But emergency efforts that had already been underway to quickly add new grid capacity have been falling short of expectations, so it’s unclear whether this new push will significantly alter an increasingly dire power supply situation. If it doesn’t, Californians could be facing blackouts and brownouts over the coming weeks and months.

Newsom’s interventions include paying lucrative state-funded incentives to big industrial power users that can reduce electricity use during grid emergencies. To ease the impact of these load reductions, those customers will be allowed to run fossil-fired backup generators in ways that would otherwise violate air and water quality regulations.

The emergency provisions also direct state agencies to suspend certain competitive bidding and siting rules to allow new battery and clean energy projects to be interconnected to the grid as quickly as possible.

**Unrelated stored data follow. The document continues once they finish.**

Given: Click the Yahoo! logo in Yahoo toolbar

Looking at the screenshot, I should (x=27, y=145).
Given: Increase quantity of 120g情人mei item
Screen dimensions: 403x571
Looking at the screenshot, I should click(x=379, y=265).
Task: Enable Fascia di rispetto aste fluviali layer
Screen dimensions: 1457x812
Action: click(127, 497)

The hope is to increase supply, and decrease demand, enough to withstand conditions like those that forced state grid operator CAISO to cut power to hundreds of thousands of customers for hours at a time amid a regionwide heat wave on two August evenings last year.

While we build toward a safe, affordable and reliable energy future that benefits all our communities, we’re also taking action to meet the challenges caused by climate change that are already at our doorstep,” Newsom said in a Friday statement.

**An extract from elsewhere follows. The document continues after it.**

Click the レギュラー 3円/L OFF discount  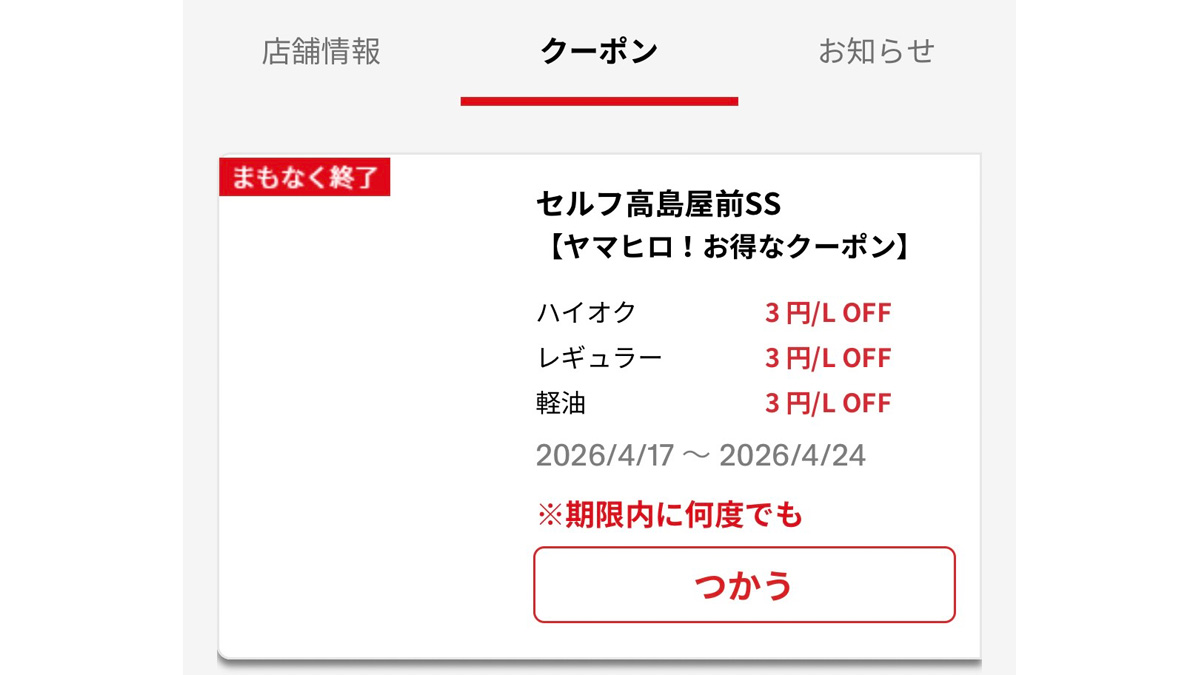[x=827, y=358]
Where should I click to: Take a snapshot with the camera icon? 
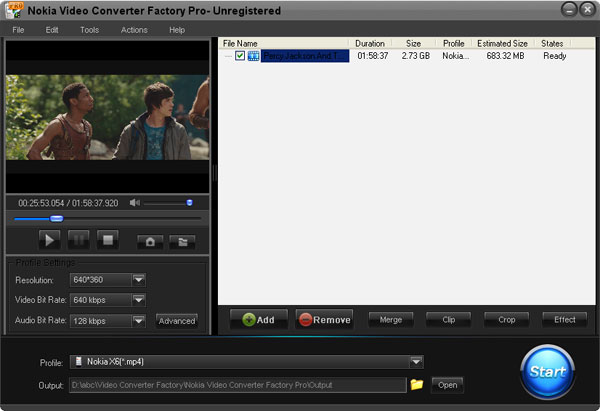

Friday’s declaration comes after months of worsening conditions for a grid that was already expected to face a significant risk of strain this summer, with climate change a key culprit. An ongoing drought has left reservoirs at record-low levels, reducing the capacity of hydroelectric dams compared to last year.

Wildfires are becoming more intense and starting earlier in the year, including the massive Bootleg Fire in Oregon, which has threatened power lines carrying electricity into the state. Large swaths of the U.S. West are under similar heat, fire, drought and grid stress, which could further reduce California’s ability to lean on neighbors for power supply to meet peak demand.

CAISO, utilities and energy analysts have been warning for years that California may face such a moment of grid reckoning. Now the state is rushing to avert it. But with such a tight deadline, the odds of securing significant amounts of new grid capacity are not high.

No quick fixes for new grid supply

After the August 2020 grid emergency, the California Public Utilities Commission issued emergency orders for utilities to secure hundreds of megawatts of generation and load-reduction resources for this summer, and expedite the construction of more than a gigawatt of battery storage systems to be ready for the height of summer heat in August.

The goal was to retain natural-gas-fired power plant capacity and build new battery capacity to meet the net peak” in statewide energy demand. That peak happens when California’s growing supply of solar power fades away in the evening while electricity use related to air conditioning remains high.

But in a July 1 letter, the leaders of the CPUC, CAISO and the California Energy Commission reported that these rushed efforts haven’t kept up with the worsening grid conditions.

In January, the CPUC ordered the state’s big three investor-owned utilities — Pacific Gas & Electric, Southern California Edison and San Diego Gas & Electric — to secure more natural-gas-fired capacity for the net peak. But at least 300 megawatts of natural gas capacity will not be available this summer,” the letter said.

Similarly, several of the incremental resources” expected for this summer will be delayed by one or several months, and in some cases will push online dates past the summer window,” the letter warned. While it didn’t specify which resources were delayed, battery projects make up the vast majority of the incremental resources expected by August.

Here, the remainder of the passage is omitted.